### Records for this task ###

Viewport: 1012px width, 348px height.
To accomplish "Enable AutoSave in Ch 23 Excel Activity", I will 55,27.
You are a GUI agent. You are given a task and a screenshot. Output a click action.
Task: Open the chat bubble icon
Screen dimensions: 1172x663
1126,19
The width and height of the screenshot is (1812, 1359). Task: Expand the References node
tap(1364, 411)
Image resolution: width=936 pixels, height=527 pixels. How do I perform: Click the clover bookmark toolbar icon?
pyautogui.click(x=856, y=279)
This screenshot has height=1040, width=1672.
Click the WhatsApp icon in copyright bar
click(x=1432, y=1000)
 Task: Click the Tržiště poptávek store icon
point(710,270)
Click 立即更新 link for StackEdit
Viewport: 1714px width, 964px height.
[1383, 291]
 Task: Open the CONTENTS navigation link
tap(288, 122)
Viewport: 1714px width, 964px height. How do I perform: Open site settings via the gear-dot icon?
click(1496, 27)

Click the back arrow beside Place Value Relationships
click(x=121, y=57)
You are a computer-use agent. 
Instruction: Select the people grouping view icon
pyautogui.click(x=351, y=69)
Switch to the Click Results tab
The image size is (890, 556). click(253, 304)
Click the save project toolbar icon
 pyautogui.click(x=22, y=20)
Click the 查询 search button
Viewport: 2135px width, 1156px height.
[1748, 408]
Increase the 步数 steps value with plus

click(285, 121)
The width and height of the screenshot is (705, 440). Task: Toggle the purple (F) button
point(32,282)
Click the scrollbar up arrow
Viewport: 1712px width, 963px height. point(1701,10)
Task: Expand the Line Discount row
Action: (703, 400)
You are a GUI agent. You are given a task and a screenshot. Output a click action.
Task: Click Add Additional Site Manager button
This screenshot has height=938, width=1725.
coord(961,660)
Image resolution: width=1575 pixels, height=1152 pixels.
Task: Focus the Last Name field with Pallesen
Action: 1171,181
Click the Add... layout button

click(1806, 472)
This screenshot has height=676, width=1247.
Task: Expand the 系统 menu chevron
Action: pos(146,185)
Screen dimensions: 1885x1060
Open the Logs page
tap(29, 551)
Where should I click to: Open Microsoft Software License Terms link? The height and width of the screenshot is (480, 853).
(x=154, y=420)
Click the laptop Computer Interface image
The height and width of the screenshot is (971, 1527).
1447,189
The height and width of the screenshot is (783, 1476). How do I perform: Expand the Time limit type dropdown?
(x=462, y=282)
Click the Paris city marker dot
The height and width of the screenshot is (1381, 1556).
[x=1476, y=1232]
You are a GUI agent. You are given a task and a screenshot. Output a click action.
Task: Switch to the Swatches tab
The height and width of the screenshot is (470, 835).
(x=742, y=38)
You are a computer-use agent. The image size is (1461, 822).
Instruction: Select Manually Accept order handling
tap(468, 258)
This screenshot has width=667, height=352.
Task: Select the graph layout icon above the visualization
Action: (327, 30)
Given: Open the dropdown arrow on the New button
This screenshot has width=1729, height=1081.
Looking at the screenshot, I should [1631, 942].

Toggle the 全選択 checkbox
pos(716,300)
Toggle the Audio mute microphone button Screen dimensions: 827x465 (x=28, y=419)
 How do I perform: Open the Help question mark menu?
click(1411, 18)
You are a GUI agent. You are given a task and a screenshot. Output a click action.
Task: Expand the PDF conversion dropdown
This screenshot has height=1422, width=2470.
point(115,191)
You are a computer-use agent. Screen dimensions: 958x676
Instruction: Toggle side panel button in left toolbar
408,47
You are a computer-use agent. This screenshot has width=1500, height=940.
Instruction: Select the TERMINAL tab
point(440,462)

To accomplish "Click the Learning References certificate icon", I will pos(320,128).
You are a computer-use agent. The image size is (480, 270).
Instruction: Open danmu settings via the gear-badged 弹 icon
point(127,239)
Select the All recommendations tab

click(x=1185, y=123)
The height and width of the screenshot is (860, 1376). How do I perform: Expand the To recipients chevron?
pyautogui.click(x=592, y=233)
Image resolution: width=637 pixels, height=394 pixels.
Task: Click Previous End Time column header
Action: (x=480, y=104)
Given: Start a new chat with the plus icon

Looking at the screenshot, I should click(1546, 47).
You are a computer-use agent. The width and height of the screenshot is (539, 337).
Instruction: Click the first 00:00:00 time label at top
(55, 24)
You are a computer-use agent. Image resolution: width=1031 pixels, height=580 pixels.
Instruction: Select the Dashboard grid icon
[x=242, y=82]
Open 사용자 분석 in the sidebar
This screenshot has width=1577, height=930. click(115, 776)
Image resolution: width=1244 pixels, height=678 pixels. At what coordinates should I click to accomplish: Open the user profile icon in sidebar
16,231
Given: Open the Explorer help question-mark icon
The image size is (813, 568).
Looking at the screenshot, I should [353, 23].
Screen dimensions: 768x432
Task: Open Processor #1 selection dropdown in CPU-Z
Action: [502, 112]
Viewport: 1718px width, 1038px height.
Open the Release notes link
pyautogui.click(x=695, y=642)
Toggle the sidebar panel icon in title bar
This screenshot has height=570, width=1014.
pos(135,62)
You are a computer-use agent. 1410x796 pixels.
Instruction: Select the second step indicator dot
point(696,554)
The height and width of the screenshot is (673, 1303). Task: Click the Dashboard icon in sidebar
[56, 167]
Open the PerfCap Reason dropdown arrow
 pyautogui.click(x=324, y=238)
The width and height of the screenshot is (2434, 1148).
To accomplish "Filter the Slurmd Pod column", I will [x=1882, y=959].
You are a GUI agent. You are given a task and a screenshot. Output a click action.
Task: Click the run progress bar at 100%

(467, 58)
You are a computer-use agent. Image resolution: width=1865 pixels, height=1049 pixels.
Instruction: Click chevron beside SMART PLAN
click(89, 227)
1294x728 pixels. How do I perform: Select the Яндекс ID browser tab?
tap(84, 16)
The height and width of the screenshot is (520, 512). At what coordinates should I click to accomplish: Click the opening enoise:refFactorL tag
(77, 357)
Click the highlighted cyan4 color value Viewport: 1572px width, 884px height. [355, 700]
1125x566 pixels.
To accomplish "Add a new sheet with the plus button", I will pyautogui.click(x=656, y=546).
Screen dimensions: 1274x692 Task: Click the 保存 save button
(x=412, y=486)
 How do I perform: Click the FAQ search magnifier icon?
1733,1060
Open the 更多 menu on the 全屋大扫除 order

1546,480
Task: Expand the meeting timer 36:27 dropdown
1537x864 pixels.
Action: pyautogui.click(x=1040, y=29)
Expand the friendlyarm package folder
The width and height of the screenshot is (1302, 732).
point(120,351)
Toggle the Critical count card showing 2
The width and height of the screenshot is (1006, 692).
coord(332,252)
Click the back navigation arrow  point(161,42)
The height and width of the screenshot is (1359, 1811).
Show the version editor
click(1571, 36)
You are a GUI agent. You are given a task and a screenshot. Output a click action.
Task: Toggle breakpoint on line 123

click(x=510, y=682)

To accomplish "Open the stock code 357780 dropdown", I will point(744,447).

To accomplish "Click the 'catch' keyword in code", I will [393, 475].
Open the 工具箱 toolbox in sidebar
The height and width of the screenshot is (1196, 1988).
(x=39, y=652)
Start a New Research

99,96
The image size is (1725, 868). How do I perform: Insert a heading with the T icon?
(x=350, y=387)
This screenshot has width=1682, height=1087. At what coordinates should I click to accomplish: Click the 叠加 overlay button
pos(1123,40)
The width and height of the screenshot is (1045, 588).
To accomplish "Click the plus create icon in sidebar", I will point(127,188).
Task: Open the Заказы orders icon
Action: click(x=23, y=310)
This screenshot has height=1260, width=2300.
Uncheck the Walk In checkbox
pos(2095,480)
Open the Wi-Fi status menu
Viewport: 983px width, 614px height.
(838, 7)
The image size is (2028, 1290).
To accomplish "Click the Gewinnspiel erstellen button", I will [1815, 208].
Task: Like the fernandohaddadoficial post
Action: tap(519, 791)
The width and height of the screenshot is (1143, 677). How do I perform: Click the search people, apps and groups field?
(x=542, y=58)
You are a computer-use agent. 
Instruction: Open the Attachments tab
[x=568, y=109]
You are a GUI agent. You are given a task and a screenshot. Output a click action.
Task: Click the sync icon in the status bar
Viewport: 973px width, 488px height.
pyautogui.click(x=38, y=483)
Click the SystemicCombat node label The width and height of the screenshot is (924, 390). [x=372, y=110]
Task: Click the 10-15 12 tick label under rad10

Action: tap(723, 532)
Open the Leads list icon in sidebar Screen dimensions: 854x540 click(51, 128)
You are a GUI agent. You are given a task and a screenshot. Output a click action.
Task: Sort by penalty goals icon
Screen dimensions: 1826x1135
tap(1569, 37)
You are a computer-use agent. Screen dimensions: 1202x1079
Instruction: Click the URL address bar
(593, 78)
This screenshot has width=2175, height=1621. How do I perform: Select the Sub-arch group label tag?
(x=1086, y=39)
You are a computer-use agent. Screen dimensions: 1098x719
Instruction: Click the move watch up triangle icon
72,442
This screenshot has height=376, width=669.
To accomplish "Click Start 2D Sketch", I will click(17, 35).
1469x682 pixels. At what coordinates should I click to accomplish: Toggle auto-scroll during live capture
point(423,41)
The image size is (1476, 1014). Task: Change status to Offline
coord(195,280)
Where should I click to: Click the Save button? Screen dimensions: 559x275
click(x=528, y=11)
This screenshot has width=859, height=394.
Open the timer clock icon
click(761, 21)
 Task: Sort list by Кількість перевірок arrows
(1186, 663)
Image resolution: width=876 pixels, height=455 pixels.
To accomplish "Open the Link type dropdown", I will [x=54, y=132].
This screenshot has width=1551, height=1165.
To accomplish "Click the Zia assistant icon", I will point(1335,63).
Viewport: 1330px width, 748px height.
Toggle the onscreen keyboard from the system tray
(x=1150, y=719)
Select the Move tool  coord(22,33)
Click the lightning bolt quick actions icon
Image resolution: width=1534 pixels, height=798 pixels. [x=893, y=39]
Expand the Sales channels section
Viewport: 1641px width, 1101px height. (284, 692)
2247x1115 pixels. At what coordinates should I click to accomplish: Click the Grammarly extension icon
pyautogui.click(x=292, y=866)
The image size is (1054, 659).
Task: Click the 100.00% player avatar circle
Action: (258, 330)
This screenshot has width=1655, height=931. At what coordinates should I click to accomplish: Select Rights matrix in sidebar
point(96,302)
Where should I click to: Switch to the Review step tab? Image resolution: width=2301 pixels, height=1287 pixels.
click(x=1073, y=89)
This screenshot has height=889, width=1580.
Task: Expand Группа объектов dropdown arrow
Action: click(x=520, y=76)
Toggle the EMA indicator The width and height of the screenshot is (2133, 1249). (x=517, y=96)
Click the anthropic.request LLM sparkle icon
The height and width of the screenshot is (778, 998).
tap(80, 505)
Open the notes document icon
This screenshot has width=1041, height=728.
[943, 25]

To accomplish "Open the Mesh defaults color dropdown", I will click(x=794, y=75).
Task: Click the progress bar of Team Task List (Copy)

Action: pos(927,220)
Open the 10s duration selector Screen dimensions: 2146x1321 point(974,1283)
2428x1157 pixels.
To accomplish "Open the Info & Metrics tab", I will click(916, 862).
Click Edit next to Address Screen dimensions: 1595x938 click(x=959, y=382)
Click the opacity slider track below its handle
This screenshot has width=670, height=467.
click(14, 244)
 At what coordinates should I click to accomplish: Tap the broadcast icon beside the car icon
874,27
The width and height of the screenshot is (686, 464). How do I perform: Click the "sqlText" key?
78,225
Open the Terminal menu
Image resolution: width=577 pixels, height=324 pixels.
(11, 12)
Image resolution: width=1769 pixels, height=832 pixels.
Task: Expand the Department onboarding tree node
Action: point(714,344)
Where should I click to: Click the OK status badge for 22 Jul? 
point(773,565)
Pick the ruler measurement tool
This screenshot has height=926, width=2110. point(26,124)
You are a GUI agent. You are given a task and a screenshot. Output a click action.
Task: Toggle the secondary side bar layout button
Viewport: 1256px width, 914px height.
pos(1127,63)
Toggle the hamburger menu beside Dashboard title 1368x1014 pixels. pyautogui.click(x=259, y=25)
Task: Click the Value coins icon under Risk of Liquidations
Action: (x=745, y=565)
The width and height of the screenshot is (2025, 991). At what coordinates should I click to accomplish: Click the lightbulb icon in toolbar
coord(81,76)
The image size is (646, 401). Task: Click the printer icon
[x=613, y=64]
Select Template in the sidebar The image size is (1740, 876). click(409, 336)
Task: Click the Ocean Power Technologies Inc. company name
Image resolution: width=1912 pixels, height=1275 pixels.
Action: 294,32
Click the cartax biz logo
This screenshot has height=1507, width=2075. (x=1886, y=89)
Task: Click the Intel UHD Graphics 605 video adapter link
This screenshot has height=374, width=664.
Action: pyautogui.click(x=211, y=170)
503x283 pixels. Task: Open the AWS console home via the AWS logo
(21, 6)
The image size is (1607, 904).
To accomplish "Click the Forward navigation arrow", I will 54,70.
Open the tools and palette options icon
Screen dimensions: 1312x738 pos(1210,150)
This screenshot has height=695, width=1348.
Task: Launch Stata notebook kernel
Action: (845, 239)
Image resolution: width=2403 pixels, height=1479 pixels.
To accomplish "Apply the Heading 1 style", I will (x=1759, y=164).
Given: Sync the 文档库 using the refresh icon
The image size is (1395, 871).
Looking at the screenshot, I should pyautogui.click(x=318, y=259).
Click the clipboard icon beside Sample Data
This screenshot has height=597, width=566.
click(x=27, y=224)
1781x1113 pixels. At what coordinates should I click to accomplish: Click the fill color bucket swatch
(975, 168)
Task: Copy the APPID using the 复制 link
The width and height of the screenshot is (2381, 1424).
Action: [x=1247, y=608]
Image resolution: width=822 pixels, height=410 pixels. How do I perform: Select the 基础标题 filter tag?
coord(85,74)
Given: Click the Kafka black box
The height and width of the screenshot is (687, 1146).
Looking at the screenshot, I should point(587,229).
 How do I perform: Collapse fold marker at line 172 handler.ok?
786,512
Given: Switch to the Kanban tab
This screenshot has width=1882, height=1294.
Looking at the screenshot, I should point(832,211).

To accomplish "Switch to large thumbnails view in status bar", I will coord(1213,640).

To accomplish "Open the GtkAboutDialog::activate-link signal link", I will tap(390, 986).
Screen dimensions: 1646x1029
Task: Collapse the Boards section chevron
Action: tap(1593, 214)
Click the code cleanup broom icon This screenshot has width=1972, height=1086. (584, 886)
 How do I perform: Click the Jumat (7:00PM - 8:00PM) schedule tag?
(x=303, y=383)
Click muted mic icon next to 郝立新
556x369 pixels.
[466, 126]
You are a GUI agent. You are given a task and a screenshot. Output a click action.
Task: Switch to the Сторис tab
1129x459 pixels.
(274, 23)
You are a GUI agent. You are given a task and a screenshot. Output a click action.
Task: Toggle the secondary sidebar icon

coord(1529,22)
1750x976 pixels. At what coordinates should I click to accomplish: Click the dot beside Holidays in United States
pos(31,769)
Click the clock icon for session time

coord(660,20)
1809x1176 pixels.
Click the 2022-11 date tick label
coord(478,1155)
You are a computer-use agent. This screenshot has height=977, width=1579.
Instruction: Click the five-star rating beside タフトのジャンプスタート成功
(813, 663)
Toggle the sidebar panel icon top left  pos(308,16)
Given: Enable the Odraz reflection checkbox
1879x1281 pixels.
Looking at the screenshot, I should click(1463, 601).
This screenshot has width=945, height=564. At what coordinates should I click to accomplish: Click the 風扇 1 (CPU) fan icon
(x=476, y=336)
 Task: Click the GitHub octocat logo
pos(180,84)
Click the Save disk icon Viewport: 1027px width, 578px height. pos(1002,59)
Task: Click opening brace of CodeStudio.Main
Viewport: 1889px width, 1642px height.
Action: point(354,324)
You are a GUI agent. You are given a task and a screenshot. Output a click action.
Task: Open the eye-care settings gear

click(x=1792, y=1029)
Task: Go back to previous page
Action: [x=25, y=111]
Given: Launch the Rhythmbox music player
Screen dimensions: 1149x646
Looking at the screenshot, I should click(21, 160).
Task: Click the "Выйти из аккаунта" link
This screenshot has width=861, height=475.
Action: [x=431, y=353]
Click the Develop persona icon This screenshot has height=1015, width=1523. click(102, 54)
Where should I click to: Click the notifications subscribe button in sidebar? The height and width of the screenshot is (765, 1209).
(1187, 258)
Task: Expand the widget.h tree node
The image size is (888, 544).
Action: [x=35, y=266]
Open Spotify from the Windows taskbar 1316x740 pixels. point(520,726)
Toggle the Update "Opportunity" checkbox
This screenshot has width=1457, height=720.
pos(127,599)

###

## The problem
Output only the count of lines in the data containing "Enable".

## Solution to this exercise
2